→ **EXERCISE BRIEF**
Word for word, copy out every line of the records, omitting each picture.
Top of THE RECORDS
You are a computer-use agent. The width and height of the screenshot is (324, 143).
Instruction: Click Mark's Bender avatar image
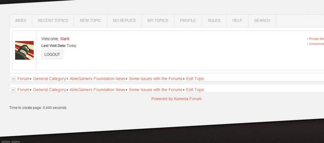pos(24,50)
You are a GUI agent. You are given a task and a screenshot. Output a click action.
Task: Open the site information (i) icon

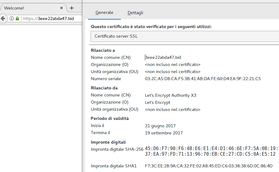coord(12,18)
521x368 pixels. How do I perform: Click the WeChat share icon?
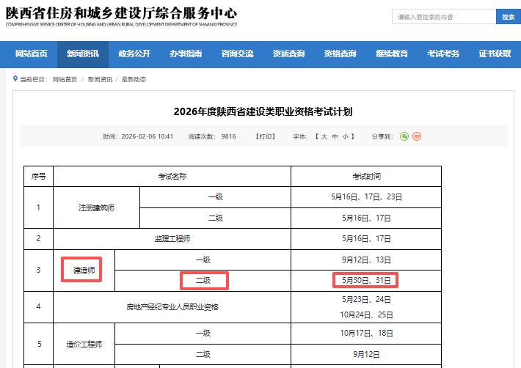[404, 136]
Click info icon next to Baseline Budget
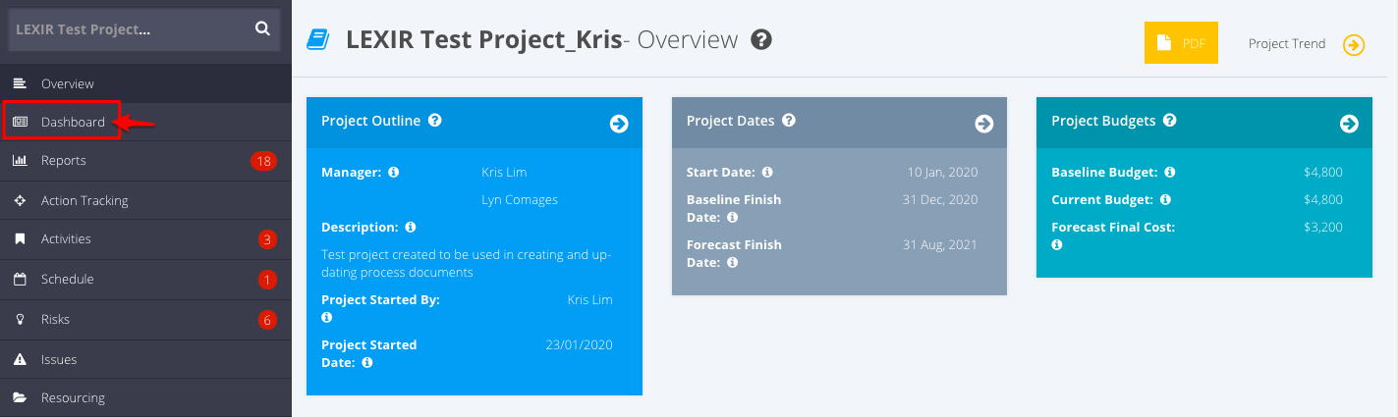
Bottom of THE RECORDS
→ **RESULT**
You are a computer-use agent. The width and height of the screenshot is (324, 143).
Instruction: Click Mark's Bender avatar image
pos(24,50)
You are a GUI agent. You are given a task and a screenshot. Output a click action.
Task: Open the site information (i) icon

coord(12,18)
521x368 pixels. How do I perform: Click the WeChat share icon?
[404, 136]
Click info icon next to Baseline Budget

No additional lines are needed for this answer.